Esse casal desejava apenas aprender diretamente, mas acabaram por despertá-lo para o assunto.

Calmamente, Haroldo deu início à produção de uma apostila, que foi um trabalho demorado, pois não havia quase bibliografia disponível no Brasil e ainda a tecnologia era a do PASTE UP (antiga técnica desaparecida devido ao surgimento da computação gráfica, de colar as fotos ao lado dos textos na folha de papel, fazer uma cópia matriz e só depois tirar cópias).

Planejou as aulas e mandou para a imprensa. Nessa época ele já havia frequentado as páginas de jornais devido ao sucesso de meus restaurantes ( nesse link, você verá as diversas matérias em que ele apareceu a convite da imprensa).

No início de 1993, o chef teve uma matéria publicada no extinto Jornal da Tarde, que foi um fenômeno de aceitação.

A escola teve mais de 250 matrículas e fechou turmas para vários meses, sendo a primeira turma no dia 23 de fevereiro de 1993.

Deu-se assim, o início dos 28 anos de existência ininterrupta da escola O Clube do Sushi.

Nessa época, as aulas ocorriam no apartamento do chef Haroldo, no centro da cidade de São Paulo-SP, e assim permaneceu até meados de 1994, quando a escola mudou-se para uma casa térrea no Butantã, que tinha uma estrutura mais adequada.

Dividia seu tempo entre itamae (Chef) em meus restaurantes, professor e diretor na escola. Contou com a ajuda de excelentes profissionais em seus restaurantes, como: João Vergueiro Leme, que começou sua carreira em seu primeiro Sushiban, na Rua Teodoro Sampaio em 1989 e Saulo Silva que começou em seu primeiro restaurante e continuou até o 4º ou 5º, depois chefiou restaurantes como o Cia Asiática e mais tarde voltou a trabalhar com o Chef Arruda no Clube do Sushi, como Instrutor por mais alguns anos.

O Clube do Sushi hoje é instalado numa casa no Butantã desde 1998 e conta também com produtora própria de aulas de gastronomia.

Além da sala de aulas práticas conta também com outra para aulas teóricas, com data show para preleções de gestão e de microbiologia que é aplicada depois nas aulas práticas.

As aulas têm uma didática sempre em evolução baseada na forma como o aluno recebe o ensinamento.

A cognição é uma ciência complexa e é preciso haver uma compreensão profunda por parte de quem ensina e/ou cria a didática de uma escola.

A escola conta com uma doutora em ensino, responsável pela supervisão didática da escola, as aulas no Clube do Sushi são filmadas e depois analisadas para aprimoramento da didática.
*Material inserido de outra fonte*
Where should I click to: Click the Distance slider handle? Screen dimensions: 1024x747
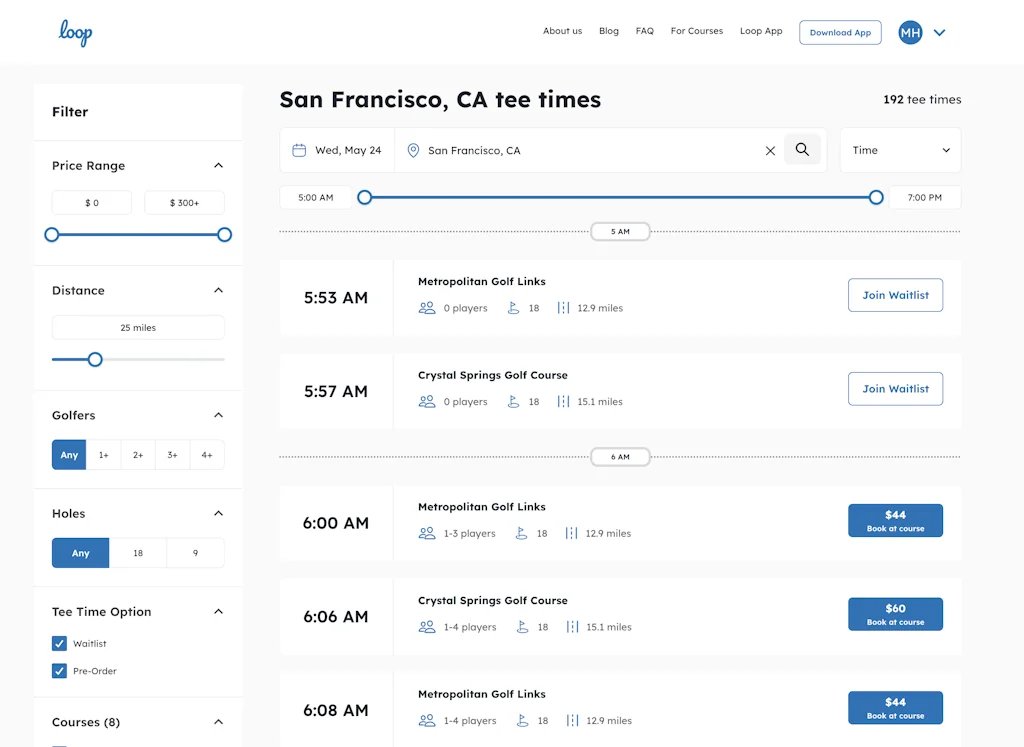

Outro ponto importante é a disponibilização de ingredientes e aplicação prática de limpeza de pescados, como professor e profissional, Haroldo não abre mão de ensinar a limpar peixes em todos os cursos. O aluno que ingressa na escola tem que se especializar em tratamento de pescados e isso entra na planilha de notas e aqueles que não atingem pontuação necessária, podem solicitar aulas de reposição, ou fazer uma prova depois de algumas semanas. Esta última sem pagamento de taxa.

Sendo assim, o certificado que o aluno recebe, realmente certifica que o mesmo domina as técnicas ensinadas, e não apenas frequentou o curso.